November 11th, 2005 at 04:28 am

First of all, thanks for the comments about my goal!

About 95% of my emergency savings is in 3 places - an ING account, in electronic US savings bonds at Treasury Direct (1.5 yrs of buying a month at a time), and in 3 DRPs - stocks. I count them because I'm willing to sell the stock if need be, and they are stable, blue chip stocks bought with my post tax dollars, different than my 403B. The other 5% is in my bank savings and checking account.

One of the things sister and I talked about last night came into play this morning. Sister still had in her possession an offer on the same parcel from that same buyer had made to dad a year ago for a bit higher price. Remember, no one threw anything away. Smile The offer was not radically higher, but a worth-your-while mentioning it higher.

Sister asked me what I should do, so I coached her on the innocent letter technique. She put a voicemail on the executor's phone, and then faxed a copy of that old offer to the executor with a note that said, "Gee, I found this in the house when I was cleaning. Why was the buyer willing to pay this price to dad last year? What has changed? (Blink, blink.)

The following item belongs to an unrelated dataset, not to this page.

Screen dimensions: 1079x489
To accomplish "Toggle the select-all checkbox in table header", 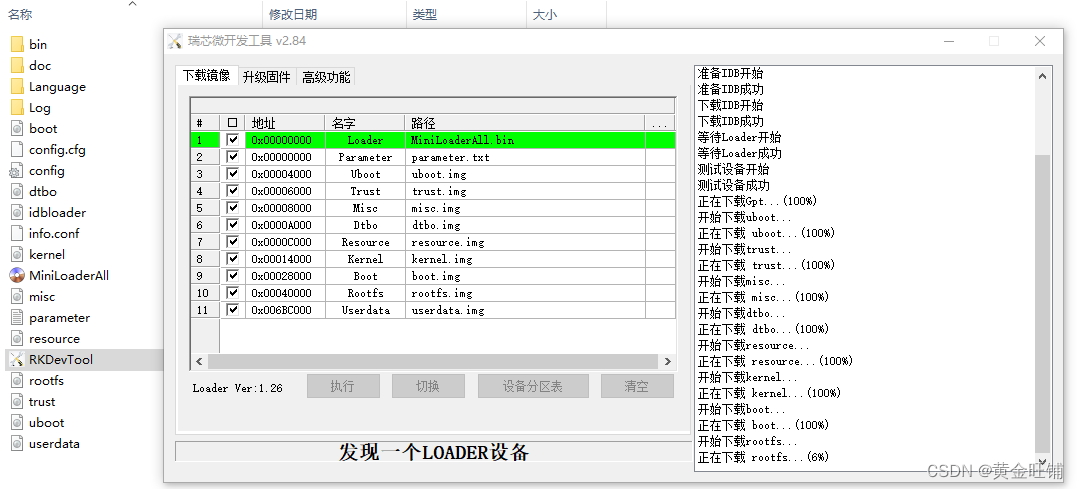I will click(x=233, y=123).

She also mentioned that neither one of us was in a rush. True on my end, but I wonder how true it really is on hers.

I got an email this morning from sister that the executors and sister's lawyer were very interested in that offer, and are going to make a counter offer based on it. The innocent, non-defensive letter (fax) strikes again! It saves everyone's face and the tone lets them help you out.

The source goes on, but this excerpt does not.